Siz ne yapabilirsiniz: Teknolojik platformların tüm öğrenciler, öğretmenler ve tercihen ebeveynler tarafından kolayca kullanılabilir olması gerekir. Eğer böyle bir sisteme sahipseniz şanslısınız. Değilseniz, sizin ve öğrencilerinizin aşina olduğu mevcut teknolojik çözümlere başvurun ve kurulum için mümkün olduğunca az vakit harcayın. Tüm dersi çevrimiçi hale getirme konusunda endişelenmeyin, öğrencilerin şu an ihtiyaç duyduğu görevleri ve kaynakları paylaşın yeter. Bu yaklaşımın bir diğer avantajı da, çoğu öğrencinin (özellikle de ilkokul öğrencilerinin büyük çoğunluğu) bunlara telefonlarından ulaşabilmesi. Bu sayede bilgisayar ve internet erişimi engelleri ortada kalkıyor.

Sonuç: Hemen kullanabileceğiniz basit teknolojik çözümlere yönelin.

6) Alışkanlık oluşturmayı kolaylaştırın

Yaşanan zorluk: Öğrencilerin bunu yapmasını nasıl sağlayabilirim? 

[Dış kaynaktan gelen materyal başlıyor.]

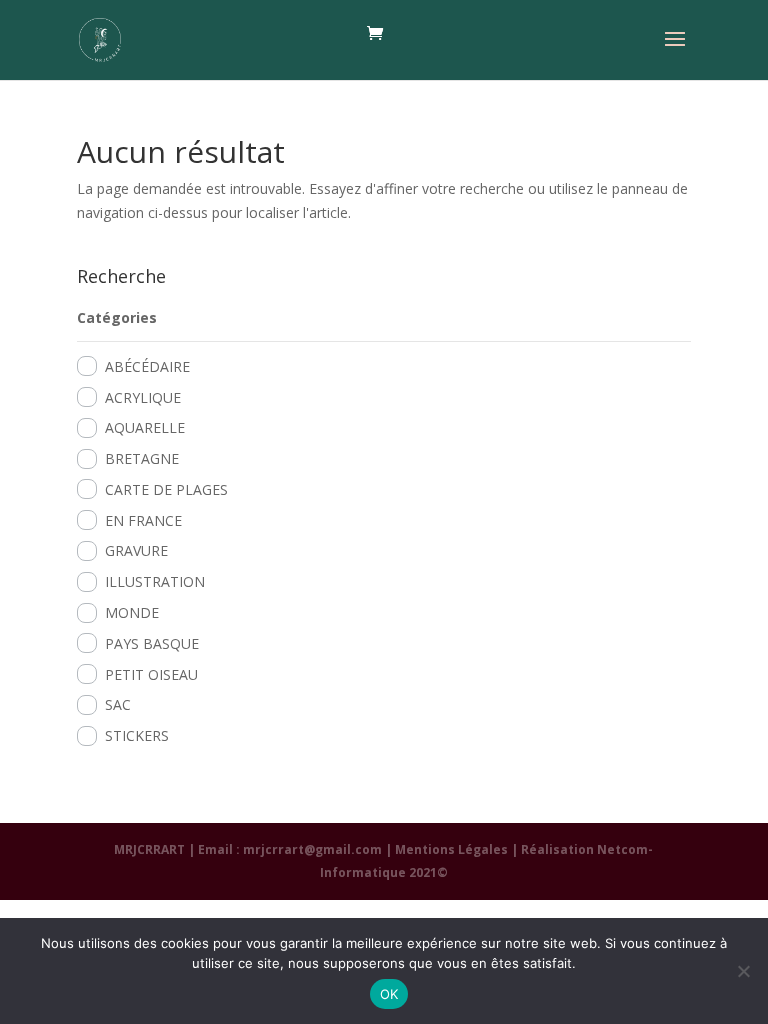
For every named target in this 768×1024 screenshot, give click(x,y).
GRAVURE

Katılımcıların alışkanlıklar oluşturmalarına yardımcı olmak için görevleri öngörülebilir kılmaya ve bir rutin haline getirmeye çalışıyorum. Yeni haftanın görevlerini içeren e-postaları katılımcılara her zaman pazartesi günleri gönderiyorum ve görevlerin son teslim tarihi de her zaman pazartesi oluyor. Ayrıca, haftada birden fazla görev istememeye özen gösteriyorum. Bir şeyi ne zaman yapacağınızı planlamak ve bunu yapmak için en iyi anı seçmek, işi yerine getirme olasılığınızı artırır.

Siz ne yapabilirsiniz: Görevler için öngörülebilir süreler ve rutinler belirleyin. Örneğin, Matematik veya İngilizce dersleri için her sabah gönderilen ve o gün tamamlanacak bir e-posta görevi hazırlayabilirsiniz. Diğer derslerin ödevlerini ise her Pazartesi veya Çarşamba gönderebilir ve bunlar için de istikrarlı bir son teslim tarihi belirleyebilirsiniz. Okulun mevcut zaman çizelgesine de bağlı kalabilirsiniz. Öğrencilerin bir alışkanlık oluşturmalarını kolaylaştırın.

Sonuç: Öngörülebilir ipuçları sunarak (ve tamamlama süreçlerini izleyerek) öğrencilerin çalışma alışkanlıkları oluşturmalarına yardımcı olun.